I recently attended the 45th Anniversary
Class Reunion of my high school graduation class -- Muncie Central High School,
Class of 1970. Even though the
class has reunions ever five years, it was the first time I attended. I thought
maybe it was time. Maybe I could put
to rest some of those long ago ghosts from a high school experience that was, at best, a very unhappy time.
The reunion resulted in a surprising swirl of
emotions -- some good, some not so good, some so multi-faceted that they are
taking a while to digest. In the
end, this reflection about more about me than my classmates
and the reunion itself.
To understand nearly anything, you have to
start at the beginning.
I grew up on the east side of Muncie, the
youngest of seven born to older parents (father 52, mother 45). My dad worked
at Chevrolet and had a third grade education. By the time I started high
school, he had retired with health issues. My mother had, at best, an eighth
grade education. For most of my school years, she was an elementary school cook.

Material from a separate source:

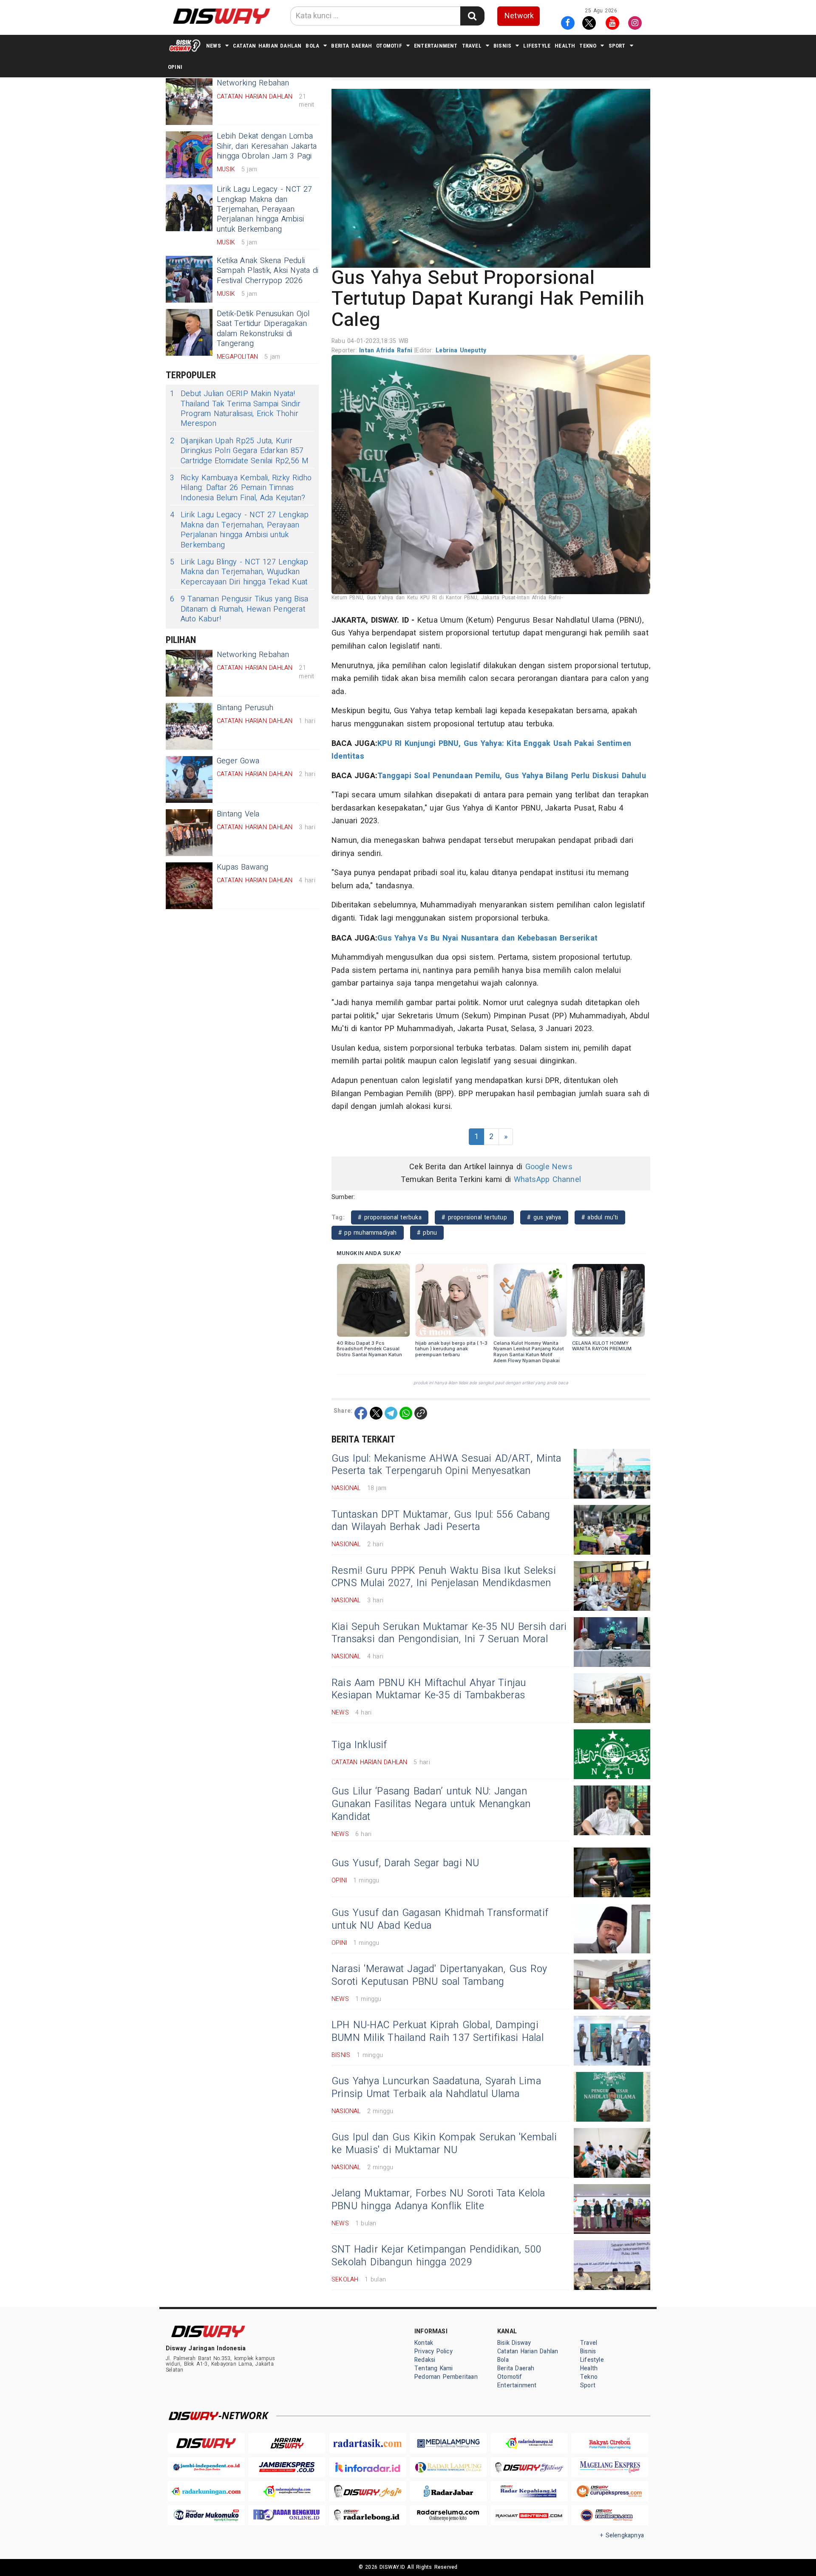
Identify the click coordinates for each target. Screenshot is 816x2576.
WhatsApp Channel (547, 1179)
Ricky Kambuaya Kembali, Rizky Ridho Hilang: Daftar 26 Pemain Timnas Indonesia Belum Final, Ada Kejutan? (241, 488)
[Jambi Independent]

Although they lacked formal education, they were among the most intelligent
people I've ever known, interested in politics and the world around them.
I grew up mostly with kids who came from families
that relocated from Jamestown, Tennessee and Morehead, Kentucky, seeking
factory jobs. They brought with them their prejudices, but that mattered little
since our neighborhood and elementary school were all white.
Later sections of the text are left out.